Thursday, March 28, 2013

Converting Grayscale to RGB with Numpy

Converting Grayscale to RGB with Numpy


There's a lot of scientific two-dimensional data out there, and if it's grayscale, sooner or later you need to convert it to RGB (or RGBA). I couldn't find any info about the bast way to do this in numpy, a typical scenario is converting a x by y array of floats into a x by y by 3 array of 8-bit ints.
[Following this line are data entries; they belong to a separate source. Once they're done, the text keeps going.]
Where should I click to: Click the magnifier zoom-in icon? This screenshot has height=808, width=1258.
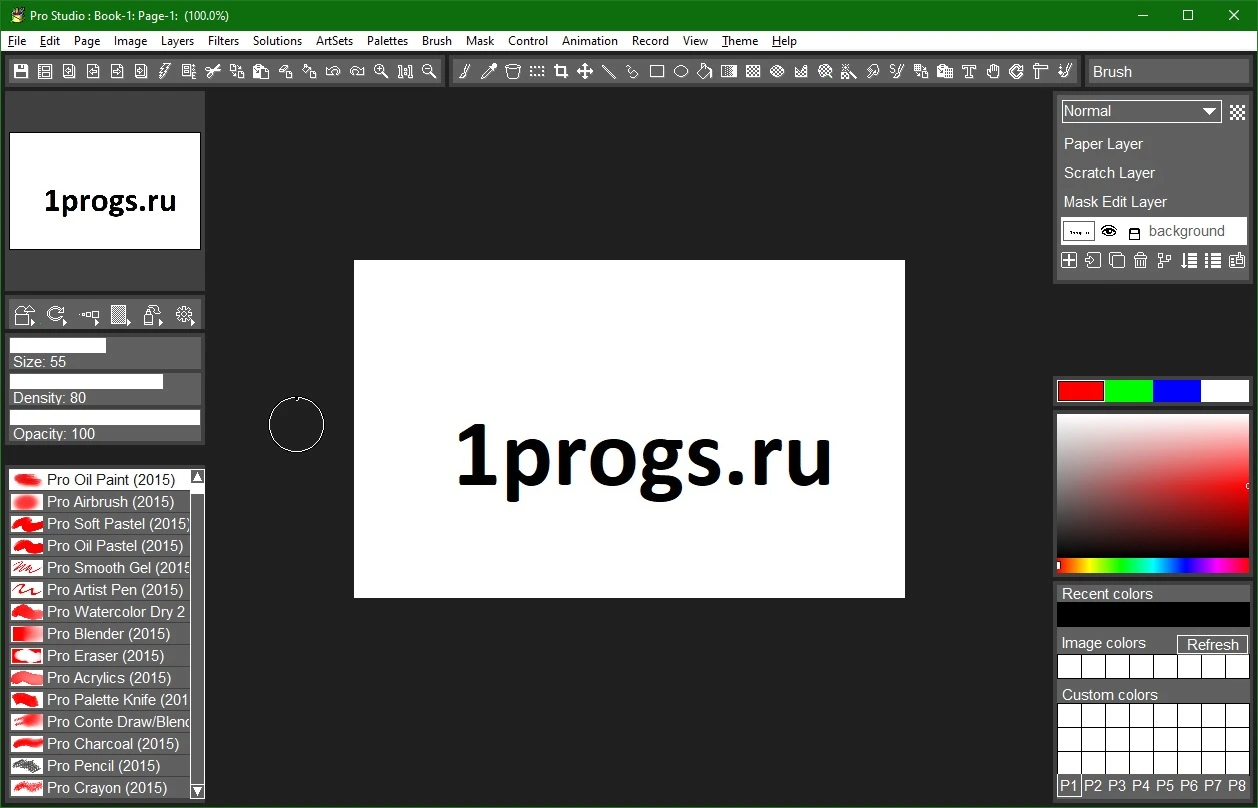381,71
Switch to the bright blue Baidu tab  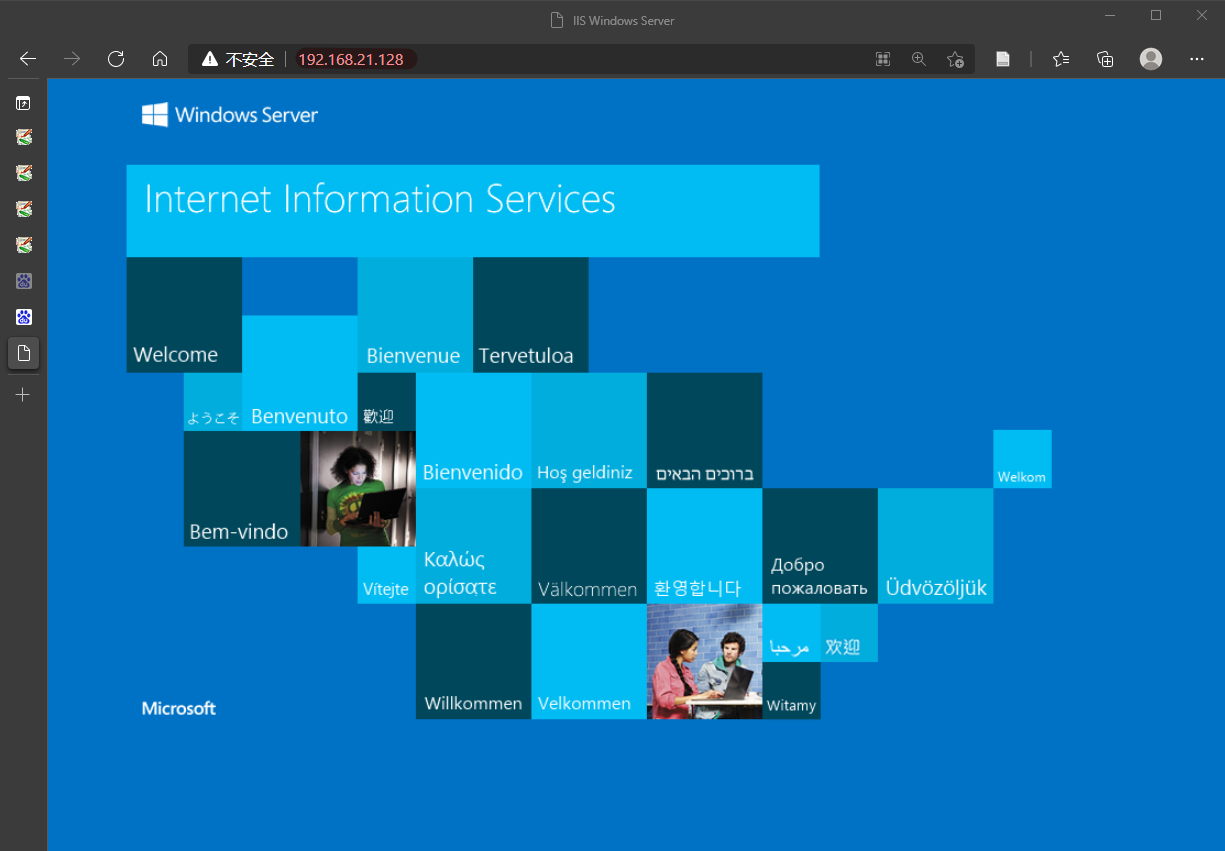[x=24, y=317]
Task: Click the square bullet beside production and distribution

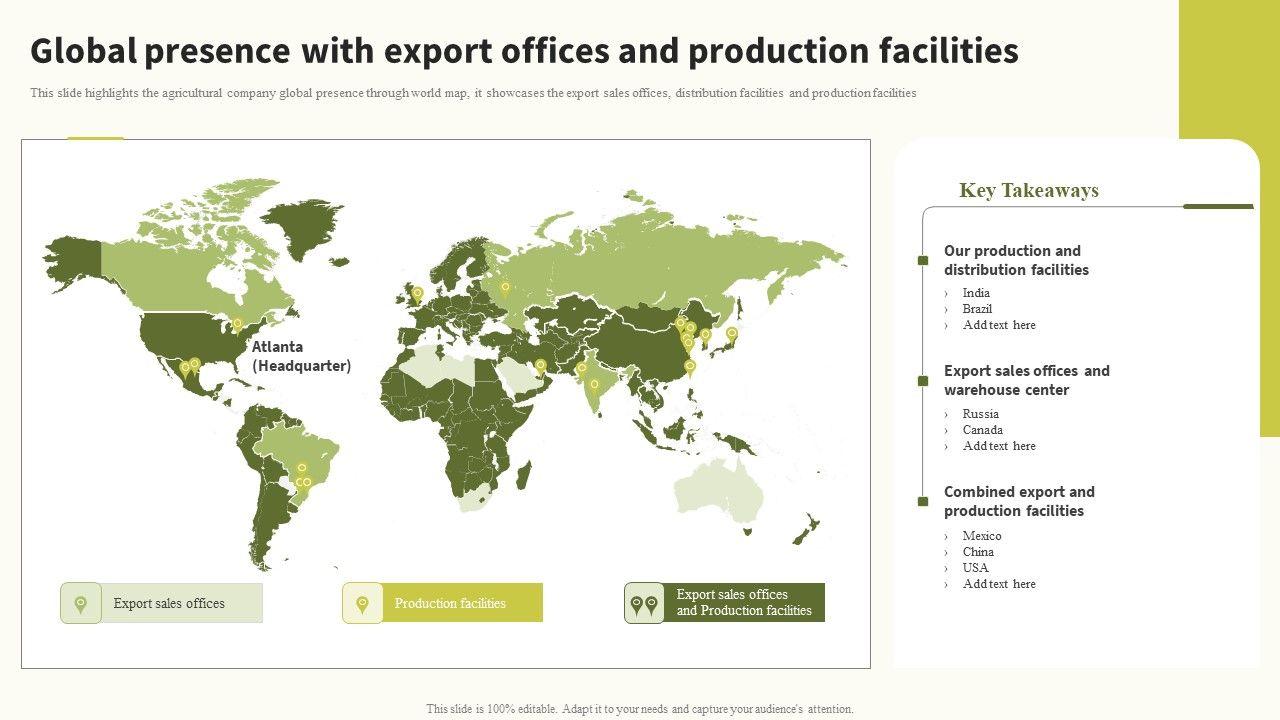Action: [x=923, y=261]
Numpy has a few ways to do it (that I could think of) and I figured testing them is the only real way to see which way's the fastest.
In the following, I'm assuming that any processing steps have already been taken, and all that's left is to truncate the values to unsigned 8-bit.

The file containing the tests can be downloaded from github.

Method 1: Basic

The first way I tried was to simply create the image and populate it with the array three times:

def to_rgb1(im):
    # I think this will be slow
    w, h = im.shape
    ret = np.empty((w, h, 3), dtype=np.uint8)
    ret[:, :, 0] = im
    ret[:, :, 1] = im
    ret[:, :, 2] = im
    return ret

This can be slightly modified (in Python, multiple assignment works by assigning the rightmost expression to all of the others, so the two methods here are different):

def to_rgb1a(im):
    # This should be fsater than 1, as we only
    # truncate to uint8 once (?)
    w, h = im.shape
    ret = np.empty((w, h, 3), dtype=np.uint8)
    ret[:, :, 2] =  ret[:, :, 1] =  ret[:, :, 0] =  im
    return ret

def to_rgb1b(im):
    # I would expect this to be identical to 1a
    w, h = im.shape
    ret = np.empty((w, h, 3), dtype=np.uint8)
    ret[:, :, 0] = im
    ret[:, :, 1] = ret[:, :, 2] = ret[:, :, 0]
    return ret

Method 2: Broadcasting


We can create the array as before, and assign it in one line, so I'd hoped this would be faster than method 1:

def to_rgb2(im):
    # as 1, but we use broadcasting in one line
    w, h = im.shape
    ret = np.empty((w, h, 3), dtype=np.uint8)
    ret[:, :, :] = im[:, :, np.newaxis]
    return ret

Method 3: Using dstack

The dstack method stacks arrays in the third dimesnion, and as the docs say 'This is a simple way to stack 2D arrays (images) into a single 3D array for processing'.

def to_rgb3(im):
    # we can use dstack and an array copy
    # this has to be slow, we create an array with
    # 3x the data we need and truncate afterwards
    return np.asarray(np.dstack((im, im, im)), dtype=np.uint8)


def to_rgb3a(im):
    # we can use the same array 3 times, converting to
    # uint8 first
    # this explicitly converts to np.uint8 once and is short
    return np.dstack([im.astype(np.uint8)] * 3)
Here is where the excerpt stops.